Con las nuevas generaciones es posible ver como incorporan las reflexiones de género a mayor profundidad. Como comienzan a cuestionar muchos aspectos que nosotrxs, de otra generación, dábamos por sentado. En este sentido, es esperanzador ver que estas nuevas generaciones vienen con una nueva perspectiva de cómo vivirse y relacionarse. Algo muy importante es cómo están pensando el amor. Amores distintos que escapan a relaciones de poder.

Por otro lado, y desde otra perspectiva, puede pensarse que lo que están viviendo lxs jóvenes, no es género ni sexo, sino que entran a la categoría cibernética. Recordemos que para Illich pasamos de la era de las herramientas, a la era actual la de los sistemas. En este sentido los niñxs pasan más tiempo que nunca frente a la computadora y parecen ya ser parte de estos sistemas. Un ejemplo para entender esto es el automóvil. Cuando manejamos un automóvil entramos a un sistema de reglas, de esta manera ya no se mueve uno libremente, ya no eres auto-móvil, sino que eres parte del sistema. Puede ser que con los niños suceda algo similar, pues han vivido todas sus vidas en esos sistemas computarizados. Lo podemos experimentar actualmente con la pandemia, viendo como las relaciones de vieron moldeadas por la tecnología.

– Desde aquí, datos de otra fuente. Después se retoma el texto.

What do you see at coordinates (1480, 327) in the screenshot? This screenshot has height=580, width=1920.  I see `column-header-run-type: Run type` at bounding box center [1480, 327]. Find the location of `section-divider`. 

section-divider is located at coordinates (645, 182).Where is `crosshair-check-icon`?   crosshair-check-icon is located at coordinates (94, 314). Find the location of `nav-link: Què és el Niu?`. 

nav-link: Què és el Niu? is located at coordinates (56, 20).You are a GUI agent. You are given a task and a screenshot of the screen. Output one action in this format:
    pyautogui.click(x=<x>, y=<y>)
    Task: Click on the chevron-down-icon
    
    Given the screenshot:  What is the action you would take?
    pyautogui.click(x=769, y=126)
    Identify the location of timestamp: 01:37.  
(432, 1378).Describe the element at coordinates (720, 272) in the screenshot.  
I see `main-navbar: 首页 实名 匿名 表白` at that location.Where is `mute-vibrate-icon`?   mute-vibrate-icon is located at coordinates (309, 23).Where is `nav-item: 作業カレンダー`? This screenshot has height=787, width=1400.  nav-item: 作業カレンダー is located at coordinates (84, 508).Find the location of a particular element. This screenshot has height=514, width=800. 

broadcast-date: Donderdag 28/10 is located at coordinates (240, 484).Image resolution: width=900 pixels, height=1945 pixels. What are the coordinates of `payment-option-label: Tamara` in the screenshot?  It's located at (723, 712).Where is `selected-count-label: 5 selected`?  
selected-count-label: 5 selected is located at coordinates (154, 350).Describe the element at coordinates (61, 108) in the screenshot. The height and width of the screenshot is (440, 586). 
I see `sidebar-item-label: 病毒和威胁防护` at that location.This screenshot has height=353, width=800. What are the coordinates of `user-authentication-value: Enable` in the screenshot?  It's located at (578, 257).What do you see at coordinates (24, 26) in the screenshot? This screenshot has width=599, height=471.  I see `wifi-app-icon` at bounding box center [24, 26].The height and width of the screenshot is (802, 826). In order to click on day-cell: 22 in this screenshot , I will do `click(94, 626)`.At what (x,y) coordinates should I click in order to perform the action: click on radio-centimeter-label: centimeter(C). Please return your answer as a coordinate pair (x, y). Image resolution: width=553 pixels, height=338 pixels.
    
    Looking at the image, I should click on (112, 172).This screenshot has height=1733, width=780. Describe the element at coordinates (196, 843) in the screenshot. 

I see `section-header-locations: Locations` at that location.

Lo queer parece cuestionar el mundo unisexual de Illich. ¿Las nuevas categorías sexuales añaden a la diversidad? o ¿clasifican y fortalecen más la idea de un sexo o género? Para Illich debería abolirse el sexo, no tratar de hacer algo con él. Ya que el sexo clasifica, ordena y jerarquiza. Es difícil imaginar un mundo sin estas clasificaciones.

¿Qué es un hombre y una mujer? En un taller en el campo con unos chavos se les pidió que dibujaran a un hombre y una mujer, y el resultado mostraba roles muy diferenciados. Mientras que en un taller en la ciudad, en una secundaria, los roles era más similares. Los roles fueron una categoría inventada en 1920s, para poder clasificar y diferenciar sexos. ¿Qué cosa sería no tener roles?

¿Cómo podemos interpretar el rol de las mujeres con relación al trabajo? ¿Qué pasaba antes del capitalismo y la colonia? ¿Cómo se va construyendo el patriarcado con relación al capitalismo? Son cuestiones que habremos de abordar en posteriores conversaciones.